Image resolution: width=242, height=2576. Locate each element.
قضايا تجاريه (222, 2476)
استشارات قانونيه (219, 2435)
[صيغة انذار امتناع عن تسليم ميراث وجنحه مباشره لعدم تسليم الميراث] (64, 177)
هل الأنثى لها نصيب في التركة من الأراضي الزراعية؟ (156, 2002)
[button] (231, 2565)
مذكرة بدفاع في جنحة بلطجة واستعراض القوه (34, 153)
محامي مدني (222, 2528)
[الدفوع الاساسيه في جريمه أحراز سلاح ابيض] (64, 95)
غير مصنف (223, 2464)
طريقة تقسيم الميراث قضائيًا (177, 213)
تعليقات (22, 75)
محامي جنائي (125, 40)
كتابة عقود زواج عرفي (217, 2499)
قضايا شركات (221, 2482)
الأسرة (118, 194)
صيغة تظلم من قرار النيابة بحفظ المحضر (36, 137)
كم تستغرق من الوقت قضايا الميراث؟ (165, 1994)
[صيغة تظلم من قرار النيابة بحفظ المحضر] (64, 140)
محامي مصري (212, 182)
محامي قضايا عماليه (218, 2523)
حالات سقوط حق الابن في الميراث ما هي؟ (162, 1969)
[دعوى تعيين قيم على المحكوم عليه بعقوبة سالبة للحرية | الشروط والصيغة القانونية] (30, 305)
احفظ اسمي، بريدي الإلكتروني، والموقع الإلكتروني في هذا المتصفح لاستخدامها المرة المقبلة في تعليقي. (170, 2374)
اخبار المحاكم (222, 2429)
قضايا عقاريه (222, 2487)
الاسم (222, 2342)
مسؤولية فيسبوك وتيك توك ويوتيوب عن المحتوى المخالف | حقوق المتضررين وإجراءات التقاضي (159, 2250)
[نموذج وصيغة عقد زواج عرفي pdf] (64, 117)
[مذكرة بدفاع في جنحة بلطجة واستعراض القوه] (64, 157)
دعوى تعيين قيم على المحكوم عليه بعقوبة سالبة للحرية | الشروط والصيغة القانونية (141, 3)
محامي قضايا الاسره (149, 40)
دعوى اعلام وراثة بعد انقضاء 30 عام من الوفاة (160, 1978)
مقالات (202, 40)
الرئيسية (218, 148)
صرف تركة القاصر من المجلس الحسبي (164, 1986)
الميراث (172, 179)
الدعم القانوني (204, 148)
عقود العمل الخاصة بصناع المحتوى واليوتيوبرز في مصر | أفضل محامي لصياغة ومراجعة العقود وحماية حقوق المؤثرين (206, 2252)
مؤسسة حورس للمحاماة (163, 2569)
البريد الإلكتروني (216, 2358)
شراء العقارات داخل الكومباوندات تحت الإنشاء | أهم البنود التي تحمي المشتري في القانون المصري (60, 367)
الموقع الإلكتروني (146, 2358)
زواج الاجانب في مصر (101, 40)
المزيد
§ §
■ Problem details
Restate the material exactly, from its opening line to its closing one.

■ Response to the exercise
Image resolution: width=242, height=2576. Locate each element.
قضايا تجاريه (222, 2476)
استشارات قانونيه (219, 2435)
[صيغة انذار امتناع عن تسليم ميراث وجنحه مباشره لعدم تسليم الميراث] (64, 177)
هل الأنثى لها نصيب في التركة من الأراضي الزراعية؟ (156, 2002)
[button] (231, 2565)
مذكرة بدفاع في جنحة بلطجة واستعراض القوه (34, 153)
محامي مدني (222, 2528)
[الدفوع الاساسيه في جريمه أحراز سلاح ابيض] (64, 95)
غير مصنف (223, 2464)
طريقة تقسيم الميراث قضائيًا (177, 213)
تعليقات (22, 75)
محامي جنائي (125, 40)
كتابة عقود زواج عرفي (217, 2499)
قضايا شركات (221, 2482)
الأسرة (118, 194)
صيغة تظلم من قرار النيابة بحفظ المحضر (36, 137)
كم تستغرق من الوقت قضايا الميراث؟ (165, 1994)
[صيغة تظلم من قرار النيابة بحفظ المحضر] (64, 140)
محامي مصري (212, 182)
محامي قضايا عماليه (218, 2523)
حالات سقوط حق الابن في الميراث ما هي؟ (162, 1969)
[دعوى تعيين قيم على المحكوم عليه بعقوبة سالبة للحرية | الشروط والصيغة القانونية] (30, 305)
احفظ اسمي، بريدي الإلكتروني، والموقع الإلكتروني في هذا المتصفح لاستخدامها المرة المقبلة في تعليقي. (170, 2374)
اخبار المحاكم (222, 2429)
قضايا عقاريه (222, 2487)
الاسم (222, 2342)
مسؤولية فيسبوك وتيك توك ويوتيوب عن المحتوى المخالف | حقوق المتضررين وإجراءات التقاضي (159, 2250)
[نموذج وصيغة عقد زواج عرفي pdf] (64, 117)
[مذكرة بدفاع في جنحة بلطجة واستعراض القوه] (64, 157)
دعوى تعيين قيم على المحكوم عليه بعقوبة سالبة للحرية | الشروط والصيغة القانونية (141, 3)
محامي قضايا الاسره (149, 40)
دعوى اعلام وراثة بعد انقضاء 30 عام من الوفاة (160, 1978)
مقالات (202, 40)
الرئيسية (218, 148)
صرف تركة القاصر من المجلس الحسبي (164, 1986)
الميراث (172, 179)
الدعم القانوني (204, 148)
عقود العمل الخاصة بصناع المحتوى واليوتيوبرز في مصر | أفضل محامي لصياغة ومراجعة العقود وحماية حقوق المؤثرين (206, 2252)
مؤسسة حورس للمحاماة (163, 2569)
البريد الإلكتروني (216, 2358)
شراء العقارات داخل الكومباوندات تحت الإنشاء | أهم البنود التي تحمي المشتري في القانون المصري (60, 367)
الموقع الإلكتروني (146, 2358)
زواج الاجانب في مصر (101, 40)
المزيد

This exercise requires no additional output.